Luckily, soon after, I found myself in a couple communities that support art. First there’s SCUL, a local bicycle gang, and also where I got my name Pecan from. This group is silly and imaginative, and they ride their bicycles around town as if they are rockets in space.
 
Then there’s the Burning Man community. I was working in theater as a scenic painter, and I received a grant from the Firefly Arts Collective to build a 30 foot rocket ship out of PVC and nuslin and make it the entrance to our Home Brew camp. It was installed at a local Burning Man event called Firefly. But to do so, I asked to be part-time at work for a few weeks in our theaters off season. It was then that I got the bug. I needed to be painting, and creating my work and not painting for designers and their sets.

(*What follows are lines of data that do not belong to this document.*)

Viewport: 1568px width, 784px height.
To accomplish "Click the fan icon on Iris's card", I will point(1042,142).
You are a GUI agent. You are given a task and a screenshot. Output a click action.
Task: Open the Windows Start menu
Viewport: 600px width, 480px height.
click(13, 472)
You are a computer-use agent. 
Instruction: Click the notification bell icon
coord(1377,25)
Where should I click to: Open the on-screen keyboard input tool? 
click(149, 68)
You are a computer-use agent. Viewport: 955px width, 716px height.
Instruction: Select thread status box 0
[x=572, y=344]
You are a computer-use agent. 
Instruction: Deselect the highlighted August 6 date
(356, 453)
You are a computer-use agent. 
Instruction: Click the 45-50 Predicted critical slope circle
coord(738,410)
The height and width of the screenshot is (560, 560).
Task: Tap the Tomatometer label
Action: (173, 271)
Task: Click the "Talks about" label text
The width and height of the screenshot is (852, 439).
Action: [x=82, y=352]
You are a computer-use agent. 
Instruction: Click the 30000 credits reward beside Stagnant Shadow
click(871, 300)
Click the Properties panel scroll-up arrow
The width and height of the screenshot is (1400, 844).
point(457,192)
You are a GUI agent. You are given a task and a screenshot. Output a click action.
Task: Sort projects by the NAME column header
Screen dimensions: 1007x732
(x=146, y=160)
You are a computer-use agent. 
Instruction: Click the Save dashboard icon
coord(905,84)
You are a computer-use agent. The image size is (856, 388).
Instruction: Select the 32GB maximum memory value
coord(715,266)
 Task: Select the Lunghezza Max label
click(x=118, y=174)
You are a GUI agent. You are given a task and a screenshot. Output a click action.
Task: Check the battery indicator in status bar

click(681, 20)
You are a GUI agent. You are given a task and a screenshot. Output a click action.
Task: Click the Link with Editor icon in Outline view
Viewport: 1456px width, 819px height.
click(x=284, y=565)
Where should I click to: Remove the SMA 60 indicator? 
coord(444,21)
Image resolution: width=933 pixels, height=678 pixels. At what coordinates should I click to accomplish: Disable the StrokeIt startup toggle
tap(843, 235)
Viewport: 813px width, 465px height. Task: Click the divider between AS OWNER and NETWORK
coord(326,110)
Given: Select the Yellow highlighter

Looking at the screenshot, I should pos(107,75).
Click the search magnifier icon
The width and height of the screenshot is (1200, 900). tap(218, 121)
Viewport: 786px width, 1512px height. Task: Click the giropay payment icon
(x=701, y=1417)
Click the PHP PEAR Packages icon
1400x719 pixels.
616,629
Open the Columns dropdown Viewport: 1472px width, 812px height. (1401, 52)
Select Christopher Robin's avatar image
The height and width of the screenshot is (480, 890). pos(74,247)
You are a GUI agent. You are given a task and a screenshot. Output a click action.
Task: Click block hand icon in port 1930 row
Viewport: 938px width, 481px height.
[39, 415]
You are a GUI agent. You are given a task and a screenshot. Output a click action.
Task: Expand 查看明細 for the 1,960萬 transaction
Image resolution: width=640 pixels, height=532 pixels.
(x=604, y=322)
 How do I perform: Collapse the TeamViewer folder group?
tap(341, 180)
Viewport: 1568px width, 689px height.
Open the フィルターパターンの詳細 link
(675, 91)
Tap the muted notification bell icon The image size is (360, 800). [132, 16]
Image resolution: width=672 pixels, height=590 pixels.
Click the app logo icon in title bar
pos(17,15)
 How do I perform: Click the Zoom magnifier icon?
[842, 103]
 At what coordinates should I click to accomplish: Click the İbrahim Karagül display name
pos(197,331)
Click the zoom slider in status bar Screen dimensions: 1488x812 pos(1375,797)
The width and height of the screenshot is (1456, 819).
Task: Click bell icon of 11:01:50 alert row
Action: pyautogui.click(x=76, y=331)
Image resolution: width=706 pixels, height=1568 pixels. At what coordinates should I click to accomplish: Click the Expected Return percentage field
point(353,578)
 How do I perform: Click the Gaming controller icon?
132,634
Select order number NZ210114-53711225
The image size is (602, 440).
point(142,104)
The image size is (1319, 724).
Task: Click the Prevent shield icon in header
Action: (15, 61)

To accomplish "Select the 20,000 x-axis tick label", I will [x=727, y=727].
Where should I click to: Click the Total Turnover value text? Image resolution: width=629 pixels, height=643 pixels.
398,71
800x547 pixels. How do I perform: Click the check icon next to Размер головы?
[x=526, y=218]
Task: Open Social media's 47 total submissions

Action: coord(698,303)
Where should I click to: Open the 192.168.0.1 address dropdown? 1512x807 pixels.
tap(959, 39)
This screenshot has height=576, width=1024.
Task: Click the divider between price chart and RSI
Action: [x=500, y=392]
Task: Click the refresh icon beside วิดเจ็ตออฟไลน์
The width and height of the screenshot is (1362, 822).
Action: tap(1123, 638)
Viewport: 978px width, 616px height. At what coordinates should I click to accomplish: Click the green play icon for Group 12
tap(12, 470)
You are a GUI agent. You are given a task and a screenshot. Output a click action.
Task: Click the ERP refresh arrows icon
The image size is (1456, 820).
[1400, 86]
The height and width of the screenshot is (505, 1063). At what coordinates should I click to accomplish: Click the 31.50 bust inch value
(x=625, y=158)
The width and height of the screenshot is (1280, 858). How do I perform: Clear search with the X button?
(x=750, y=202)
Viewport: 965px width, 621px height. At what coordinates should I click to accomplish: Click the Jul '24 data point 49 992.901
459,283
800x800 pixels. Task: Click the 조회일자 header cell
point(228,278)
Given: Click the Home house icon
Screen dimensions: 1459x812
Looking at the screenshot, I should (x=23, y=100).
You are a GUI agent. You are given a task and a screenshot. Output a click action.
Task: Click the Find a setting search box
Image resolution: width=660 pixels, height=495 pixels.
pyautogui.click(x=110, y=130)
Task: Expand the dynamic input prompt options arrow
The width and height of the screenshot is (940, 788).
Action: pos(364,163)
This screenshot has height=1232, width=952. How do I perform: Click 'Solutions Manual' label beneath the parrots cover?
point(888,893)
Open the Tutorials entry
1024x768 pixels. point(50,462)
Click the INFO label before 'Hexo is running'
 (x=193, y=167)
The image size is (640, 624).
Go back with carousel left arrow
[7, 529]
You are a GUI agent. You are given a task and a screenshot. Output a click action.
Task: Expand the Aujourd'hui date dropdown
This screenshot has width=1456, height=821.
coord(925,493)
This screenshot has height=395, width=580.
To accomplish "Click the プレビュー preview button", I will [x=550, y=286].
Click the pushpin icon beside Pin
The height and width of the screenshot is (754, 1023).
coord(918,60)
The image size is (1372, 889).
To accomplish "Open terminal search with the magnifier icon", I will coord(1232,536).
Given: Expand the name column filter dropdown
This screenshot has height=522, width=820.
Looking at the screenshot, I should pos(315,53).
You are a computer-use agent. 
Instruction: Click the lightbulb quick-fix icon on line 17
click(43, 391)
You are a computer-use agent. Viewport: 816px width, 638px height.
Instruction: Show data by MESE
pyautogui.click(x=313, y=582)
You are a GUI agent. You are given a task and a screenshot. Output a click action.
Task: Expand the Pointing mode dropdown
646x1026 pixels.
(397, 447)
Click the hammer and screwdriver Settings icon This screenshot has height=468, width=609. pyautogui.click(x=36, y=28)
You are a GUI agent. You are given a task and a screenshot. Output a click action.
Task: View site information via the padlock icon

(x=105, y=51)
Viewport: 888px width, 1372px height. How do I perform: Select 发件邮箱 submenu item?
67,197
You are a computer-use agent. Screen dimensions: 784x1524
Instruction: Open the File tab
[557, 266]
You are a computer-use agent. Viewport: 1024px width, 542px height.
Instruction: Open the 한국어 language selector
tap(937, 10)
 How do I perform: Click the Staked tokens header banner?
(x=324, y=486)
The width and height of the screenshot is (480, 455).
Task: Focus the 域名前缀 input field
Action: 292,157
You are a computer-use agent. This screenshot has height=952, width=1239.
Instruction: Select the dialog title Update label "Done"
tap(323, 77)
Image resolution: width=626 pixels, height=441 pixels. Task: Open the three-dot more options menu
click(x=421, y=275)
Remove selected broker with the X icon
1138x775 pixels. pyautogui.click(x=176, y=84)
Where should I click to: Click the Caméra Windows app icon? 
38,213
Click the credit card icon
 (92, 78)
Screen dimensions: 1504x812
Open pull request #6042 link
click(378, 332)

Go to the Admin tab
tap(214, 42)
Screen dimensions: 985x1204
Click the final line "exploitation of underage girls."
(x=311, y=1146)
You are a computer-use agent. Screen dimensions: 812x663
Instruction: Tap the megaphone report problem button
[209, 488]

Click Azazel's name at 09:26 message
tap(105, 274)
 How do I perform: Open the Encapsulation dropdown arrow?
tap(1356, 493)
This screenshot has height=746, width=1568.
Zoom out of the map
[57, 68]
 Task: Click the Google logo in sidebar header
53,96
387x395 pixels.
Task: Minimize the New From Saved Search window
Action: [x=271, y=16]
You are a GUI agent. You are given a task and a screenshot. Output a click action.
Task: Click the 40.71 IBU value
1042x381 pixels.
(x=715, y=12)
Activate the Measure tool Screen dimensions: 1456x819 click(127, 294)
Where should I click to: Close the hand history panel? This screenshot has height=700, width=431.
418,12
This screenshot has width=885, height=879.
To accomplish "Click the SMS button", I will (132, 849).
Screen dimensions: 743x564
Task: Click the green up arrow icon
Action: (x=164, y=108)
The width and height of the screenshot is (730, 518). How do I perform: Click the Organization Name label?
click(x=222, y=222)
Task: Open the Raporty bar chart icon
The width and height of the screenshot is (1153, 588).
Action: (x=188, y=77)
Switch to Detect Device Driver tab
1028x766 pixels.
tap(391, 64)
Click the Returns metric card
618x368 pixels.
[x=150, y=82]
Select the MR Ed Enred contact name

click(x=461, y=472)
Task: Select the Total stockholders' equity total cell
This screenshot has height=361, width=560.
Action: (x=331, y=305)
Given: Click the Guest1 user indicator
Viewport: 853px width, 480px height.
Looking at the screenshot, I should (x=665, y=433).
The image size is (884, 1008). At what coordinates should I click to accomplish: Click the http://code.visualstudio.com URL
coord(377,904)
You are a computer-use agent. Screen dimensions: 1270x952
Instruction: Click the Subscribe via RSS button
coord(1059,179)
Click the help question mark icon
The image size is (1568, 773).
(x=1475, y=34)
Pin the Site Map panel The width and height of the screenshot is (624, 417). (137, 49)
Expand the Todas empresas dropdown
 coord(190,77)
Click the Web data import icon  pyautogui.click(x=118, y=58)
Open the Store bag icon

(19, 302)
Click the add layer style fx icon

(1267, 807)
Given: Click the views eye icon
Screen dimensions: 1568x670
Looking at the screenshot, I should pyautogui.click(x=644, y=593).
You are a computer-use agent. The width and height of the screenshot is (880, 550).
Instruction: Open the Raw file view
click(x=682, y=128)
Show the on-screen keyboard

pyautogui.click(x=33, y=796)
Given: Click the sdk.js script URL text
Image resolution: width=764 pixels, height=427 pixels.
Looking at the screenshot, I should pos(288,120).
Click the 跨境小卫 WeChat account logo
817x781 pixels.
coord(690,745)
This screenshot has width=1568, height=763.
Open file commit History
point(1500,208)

Soon after I quit my job and started working as a freelance scenic, so I would have stretches of time to paint my spaceships, and toys, and space. 
 
When I wasn’t working, I disciplined myself to paint. Even if I wasn’t in the mood, I would set up a toy and paint it. Or I’d have friends come over and let me paint their portrait. It was like an exercise. And as I painted, the ideas poured in and the toys came to life. 
 
Any thoughts on the local Somerville, or Boston-area creative scene?
 
The city of Boston and Somerville, especially, have a great creative scene. The communities of SCUL and Burning Man are very supportive and celebrate the arts passionately. I would be a very different artist without their influence and support, I suspect. 
 
I haven’t got my foot in the door yet, but one of my goals is to switch from a freelance scenic artist to a fine artist. But at this stage, between living costs and a lack of galleries interested in my kind of whimsical work, I suspect I’ll have to look elsewhere for that transition. Right now I’m gearing my work more towards sci-fi/comic conventions for my audience. I’ve learned that folks these days rarely buy original art, but will gladly buy prints.